Fort heureusement, Franck connaissait, à l’en croire, bien plus de satisfactions dans sa vie personnelle, car il existait aussi une madame Bergerat, infirmière de son état, et deux fils à charge, Gaël et Yannick. Pour la première fois, Pierre prit conscience que Franck n’était pas seul au monde ce qui le surprit tant son rayonnement, sa joie de vivre hors du travail pouvait indiquer qu’il remplissait sa vie de ses seules ressources internes et qu’il n’avait pas besoin de puiser ailleurs les bienfaits nécessaires à son équilibre.

Cette ineptie l’accabla, tant il lui parut incongru de pouvoir imaginer une telle situation : lui-même n’était-il pas tout aussi épanoui et se passait-il pour autant d’une vie conjugale et familiale ? En fait, n’était-ce pas précisément cette vie qui lui apportait l’épanouissement ?

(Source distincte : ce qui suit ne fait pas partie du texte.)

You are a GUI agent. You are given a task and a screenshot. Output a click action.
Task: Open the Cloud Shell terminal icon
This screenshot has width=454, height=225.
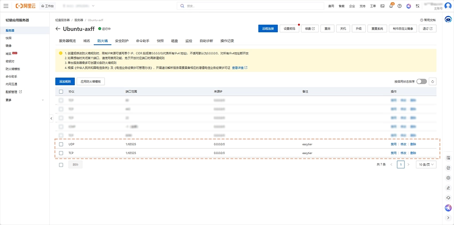382,6
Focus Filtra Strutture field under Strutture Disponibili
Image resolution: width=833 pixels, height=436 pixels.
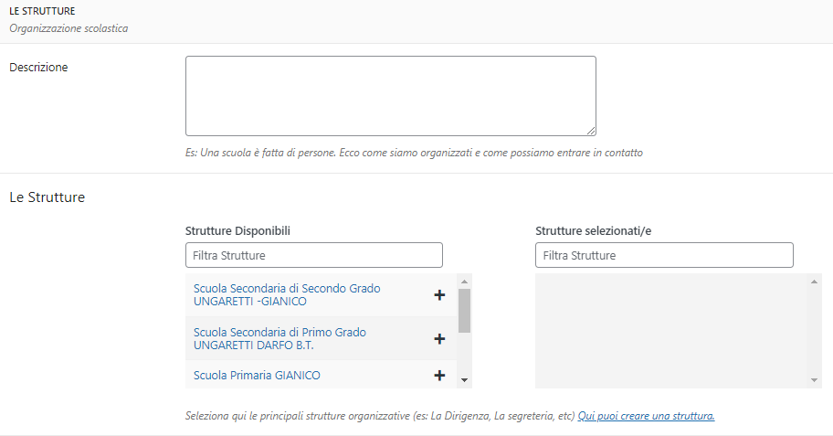point(313,255)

C’est dans ces moments de dérapage philosophique que Pierre se demandait s’il était sain d’esprit et si la survenue de telles pensées ou croyances n’était pas l’antichambre de la folie ou, du moins, d’une débilité mentale qui l’inquiétait en se demandant à quoi bon avoir fait ses humanités pour développer des idées aussi boiteuses.

S’apercevant que son stylo courait sur le papier sans qu’il se rende compte de ce qu’il écrivait, il fit un effort désespéré pour se reconnecter à la réalité.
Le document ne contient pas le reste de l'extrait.